The natural groups studied by Weisel (1) are highly relevant for the COVID-19 vaccination rollout in the United States. As in real life, in Weisel’s experiment, vaccination against COVID-19 is a partisan issue. Considerably more Democrats were willing to become vaccinated compared to Republicans [experiment: 83% of Democrats vs. 44% of Republicans; recent US polls (3): 86% of Democrats vs. 56% of Republicans]. Thus, the differences in political orientation intermingle with the behavior of interest. In real life, it may be that people are aware of only one of these features: whether the other person is a Democrat or a Republication, or whether the other person is vaccinated or not. However, if these two characteristics are highly correlated, violation of the social contract may be automatically inferred based on political orientation alone, without even knowing about the other person’s actual vaccination behavior. Hence, knowing that another person is a Republican may cause a Democrat, who is more likely to be vaccinated, to assume that the other person will violate the social contract by not getting vaccinated, which, in turn, decreases prosociality toward this person, even beyond group-based preferences and biases (1, 2).

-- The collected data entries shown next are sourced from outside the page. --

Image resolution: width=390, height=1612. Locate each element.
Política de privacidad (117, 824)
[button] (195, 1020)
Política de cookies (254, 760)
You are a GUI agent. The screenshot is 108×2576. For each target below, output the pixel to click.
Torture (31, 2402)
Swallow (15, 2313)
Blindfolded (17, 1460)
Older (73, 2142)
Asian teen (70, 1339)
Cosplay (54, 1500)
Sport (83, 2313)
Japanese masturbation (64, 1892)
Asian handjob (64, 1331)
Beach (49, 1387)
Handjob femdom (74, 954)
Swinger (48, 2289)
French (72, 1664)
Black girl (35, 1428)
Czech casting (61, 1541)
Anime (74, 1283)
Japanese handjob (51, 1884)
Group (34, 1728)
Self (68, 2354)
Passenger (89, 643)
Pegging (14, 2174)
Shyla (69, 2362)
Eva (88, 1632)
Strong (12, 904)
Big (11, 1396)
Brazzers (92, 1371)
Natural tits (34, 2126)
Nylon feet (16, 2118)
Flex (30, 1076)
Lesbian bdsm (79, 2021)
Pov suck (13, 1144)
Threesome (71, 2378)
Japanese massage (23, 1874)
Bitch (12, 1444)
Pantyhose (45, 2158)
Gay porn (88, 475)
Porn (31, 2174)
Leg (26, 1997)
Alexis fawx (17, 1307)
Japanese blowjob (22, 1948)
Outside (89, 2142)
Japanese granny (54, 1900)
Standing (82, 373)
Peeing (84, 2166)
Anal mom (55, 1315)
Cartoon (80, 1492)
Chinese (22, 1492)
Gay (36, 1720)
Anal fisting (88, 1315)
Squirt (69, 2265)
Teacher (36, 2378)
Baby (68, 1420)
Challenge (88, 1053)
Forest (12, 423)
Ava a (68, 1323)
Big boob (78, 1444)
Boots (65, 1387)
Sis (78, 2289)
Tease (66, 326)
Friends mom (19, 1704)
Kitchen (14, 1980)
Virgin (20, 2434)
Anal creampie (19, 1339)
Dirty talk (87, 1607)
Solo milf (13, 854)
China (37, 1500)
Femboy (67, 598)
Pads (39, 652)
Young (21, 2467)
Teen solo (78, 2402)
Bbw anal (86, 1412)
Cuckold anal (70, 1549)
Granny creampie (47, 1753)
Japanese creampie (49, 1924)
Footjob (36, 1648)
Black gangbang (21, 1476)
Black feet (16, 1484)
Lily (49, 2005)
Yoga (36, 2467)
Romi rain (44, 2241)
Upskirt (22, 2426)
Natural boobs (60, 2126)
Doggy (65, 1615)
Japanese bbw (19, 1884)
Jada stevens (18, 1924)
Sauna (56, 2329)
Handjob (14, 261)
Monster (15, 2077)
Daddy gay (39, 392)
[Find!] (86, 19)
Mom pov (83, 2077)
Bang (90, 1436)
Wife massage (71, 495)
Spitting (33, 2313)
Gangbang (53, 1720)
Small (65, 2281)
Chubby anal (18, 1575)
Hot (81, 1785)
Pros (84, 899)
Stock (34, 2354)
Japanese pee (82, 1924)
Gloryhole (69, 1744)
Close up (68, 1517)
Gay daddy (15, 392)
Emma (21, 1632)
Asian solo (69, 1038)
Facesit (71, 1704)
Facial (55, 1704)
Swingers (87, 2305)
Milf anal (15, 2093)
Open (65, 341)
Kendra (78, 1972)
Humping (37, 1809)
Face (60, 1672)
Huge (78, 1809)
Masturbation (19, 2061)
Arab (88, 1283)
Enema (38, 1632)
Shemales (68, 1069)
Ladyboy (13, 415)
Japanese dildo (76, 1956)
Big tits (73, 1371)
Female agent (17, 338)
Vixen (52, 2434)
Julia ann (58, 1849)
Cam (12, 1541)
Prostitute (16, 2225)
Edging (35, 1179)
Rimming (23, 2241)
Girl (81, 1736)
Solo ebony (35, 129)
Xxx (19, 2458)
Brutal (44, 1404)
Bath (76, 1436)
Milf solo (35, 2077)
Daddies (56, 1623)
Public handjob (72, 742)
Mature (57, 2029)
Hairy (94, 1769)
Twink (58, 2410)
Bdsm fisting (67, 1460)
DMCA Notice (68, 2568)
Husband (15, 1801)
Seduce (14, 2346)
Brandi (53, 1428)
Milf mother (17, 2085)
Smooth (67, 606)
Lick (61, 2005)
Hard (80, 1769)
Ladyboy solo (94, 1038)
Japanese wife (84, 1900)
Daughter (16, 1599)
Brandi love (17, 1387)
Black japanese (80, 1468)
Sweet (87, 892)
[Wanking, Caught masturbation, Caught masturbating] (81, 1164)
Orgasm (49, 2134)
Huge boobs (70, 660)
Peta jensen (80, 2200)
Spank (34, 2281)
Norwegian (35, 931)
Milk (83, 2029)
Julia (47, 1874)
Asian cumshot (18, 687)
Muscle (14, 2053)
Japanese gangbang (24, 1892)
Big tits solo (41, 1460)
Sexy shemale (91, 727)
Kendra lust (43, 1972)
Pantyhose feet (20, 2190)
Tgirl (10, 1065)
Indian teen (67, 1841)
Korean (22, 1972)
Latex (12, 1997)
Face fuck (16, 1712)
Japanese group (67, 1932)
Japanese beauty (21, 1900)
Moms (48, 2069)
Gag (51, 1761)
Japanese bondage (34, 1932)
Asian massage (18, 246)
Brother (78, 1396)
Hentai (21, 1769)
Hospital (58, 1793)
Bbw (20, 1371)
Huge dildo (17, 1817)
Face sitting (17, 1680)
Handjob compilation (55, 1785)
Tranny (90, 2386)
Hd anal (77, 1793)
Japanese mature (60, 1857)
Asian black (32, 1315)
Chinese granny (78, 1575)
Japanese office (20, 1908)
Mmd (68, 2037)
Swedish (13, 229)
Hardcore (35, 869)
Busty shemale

By contrast, Republicans may assume that fellow Republicans do not vaccinate, which eliminates the precondition for social contracts—that contributing to the social contract is morally good and a majority contribute to the contract. In sum, existing evidence suggests that the close association of the willingness to become vaccinated against COVID-19 with group membership based on political affiliation could intensify social tensions. Political divides in vaccination intentions are thus likely to amplify political polarization due to the social contract underlying vaccination behavior. It seems of utmost importance to avoid politization of health measures, because this can increase political polarization. In turn, polarization based on health issues can undermine efforts to curb the spread of COVID-19, by large-scale vaccination.

Footnotes

The authors declare no competing interest.